選んだ人の残り香があるわけないのに、そっと浴衣に鼻を押し当てる。
「紅葉ちゃん?」
「……何でもない。」
どこか悲し気な紅葉に和希は何も言えなかった。
「くぅ、うちの浴衣はどれ?」
「これだ。」
「……。」
瑛瑠は場の空気をかえるように明るい声を出す。
「金魚。」
「……少し子どもっぽくないかしら?」
「………。」
「いいと思うけど。」
「……幸福。」
「瑛瑠ちゃん?」
何かポツリと呟かれた瑛瑠。
和希は首を傾げる。
「まあ、くぅにしたら合格やね。」
「……お前はそう言うのに詳しいからな。」
「そないな事はないよ。」
「あるって、即答しただろうが。」
「聞こえてた?」
「ああ。」
「まあ、ええけど、どうやった、やっぱ大変やった?」
「ああ、情けないほどに時間をかけまくった。」
「せやったら、合格やね。」
「あんがとさん。」
いい雰囲気になっている二人をしり目に千時は桂子にそれを渡す。
「あら、水仙?」
「ああ。」
「そう。」
桂子はそれを何を考えているか分からない顔で見ていた。
「他には?」
「いいじゃないかしら?」
「……。
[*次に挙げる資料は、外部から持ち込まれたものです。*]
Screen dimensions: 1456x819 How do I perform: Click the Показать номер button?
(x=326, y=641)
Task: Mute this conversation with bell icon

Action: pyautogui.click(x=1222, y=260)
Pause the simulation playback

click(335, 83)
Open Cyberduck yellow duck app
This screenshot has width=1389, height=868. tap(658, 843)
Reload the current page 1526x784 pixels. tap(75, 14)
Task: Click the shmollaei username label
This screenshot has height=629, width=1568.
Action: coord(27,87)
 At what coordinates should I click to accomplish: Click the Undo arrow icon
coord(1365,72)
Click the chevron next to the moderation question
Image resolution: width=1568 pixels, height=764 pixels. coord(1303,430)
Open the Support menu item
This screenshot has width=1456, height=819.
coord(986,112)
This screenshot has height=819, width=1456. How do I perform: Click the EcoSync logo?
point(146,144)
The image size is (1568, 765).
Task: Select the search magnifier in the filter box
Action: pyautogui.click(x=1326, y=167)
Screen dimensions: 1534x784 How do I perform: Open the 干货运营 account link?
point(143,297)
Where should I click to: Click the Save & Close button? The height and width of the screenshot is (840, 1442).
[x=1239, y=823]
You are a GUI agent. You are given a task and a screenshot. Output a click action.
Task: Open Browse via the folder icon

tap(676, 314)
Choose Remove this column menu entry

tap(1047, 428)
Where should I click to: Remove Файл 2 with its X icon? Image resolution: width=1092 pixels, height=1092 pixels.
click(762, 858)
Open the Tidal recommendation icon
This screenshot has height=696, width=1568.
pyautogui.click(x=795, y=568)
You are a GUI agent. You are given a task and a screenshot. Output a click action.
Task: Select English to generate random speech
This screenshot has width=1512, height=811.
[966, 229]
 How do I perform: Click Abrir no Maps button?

」
特に何も言わない桂子に千時は気に入ってくれたのかそうじゃないのか分からなかった。
「それじゃ、皆着替えましょうか。」
桂子は何もなかったかのように和希たちに話しかける。
「せやね。」
「ん。」
「えっと。」
和希だけは少し戸惑いを見せたが、桂子が和希の手を引く。
「ほら、行きましょう。」
「え、でも、いいの?」
「いいのよ。」
あっさりといなくなった女性陣に千時は行き場のない思いを抱える。
「せめて感想の一つ言えよ。」
「大丈夫だ、他の連中も何も言ってないだろう。」
「……。」
千時をなだめようとする空也だったが、彼に一睨みされ、大人しく引いた。
こうして、千時は女性陣の着替えが終わるまで悶々とした気持ちを抱える事になった。